During Summer 2019 I worked as an intern in the Guidance & Control group at NASA’s Jet Propulsion Laboratory in Pasadena, CA.

CubeSats are small, relatively cheap satellites that have been successfully used for gathering climate data, imaging distance galaxies, and most recently for relaying telemetry data from the InSight Lander’s landing on Mars using the MarCO CubeSats.

MarCO
Source

Since CubeSat mission budgets are typically small, the Small Satellite Dynamics Testbed at JPL has been leading an effort to create a suite of test platforms and procedures that can be used by multiple CubeSat missions, thus reducing the need for each individual mission to create and validate test equipment from scratch. One such platform is a planar air-bearing platform, used to simulate zero-gravity dynamics on a flat floor.

SSDT
Source

The first iteration of this platform was successfully used to test the MarCO CubeSats before launch. However, there were several limitations to this platform. The first was that it had no onboard position-control functionality. Platform operators had to physically move the platform - limiting its accuracy, repeatability, and the types of tests it could be used for.
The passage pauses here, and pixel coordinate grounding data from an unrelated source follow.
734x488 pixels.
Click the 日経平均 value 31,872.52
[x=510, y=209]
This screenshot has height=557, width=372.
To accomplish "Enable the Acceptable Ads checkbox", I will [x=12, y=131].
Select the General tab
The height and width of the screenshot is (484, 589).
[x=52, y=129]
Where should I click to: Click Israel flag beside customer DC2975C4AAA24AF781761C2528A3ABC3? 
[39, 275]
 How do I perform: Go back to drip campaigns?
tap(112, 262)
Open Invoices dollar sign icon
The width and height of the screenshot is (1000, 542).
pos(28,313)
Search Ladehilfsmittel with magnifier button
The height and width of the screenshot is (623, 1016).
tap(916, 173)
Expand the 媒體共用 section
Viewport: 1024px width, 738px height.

At the time I started my internship, the SSDT had recently procured a second iteration of the planar platform, which included an array of onboard thrusters that could be controlled by an onboard computer to controll the platform’s motion. My internship task was to write a software library for this platform that users could access to control its motion, with functions such as PID position and velocity control, arbitrary force generation, thruster ON/OFF manipulation, and telemetry data capture. Additionally, I was tasked with characterizing the platform’s mechanical properties (center of mass, moment of inertia, thruster force generation capabilities, etc).

Although the platform is still under development, in the future it will be used to support further CubeSat launches and research.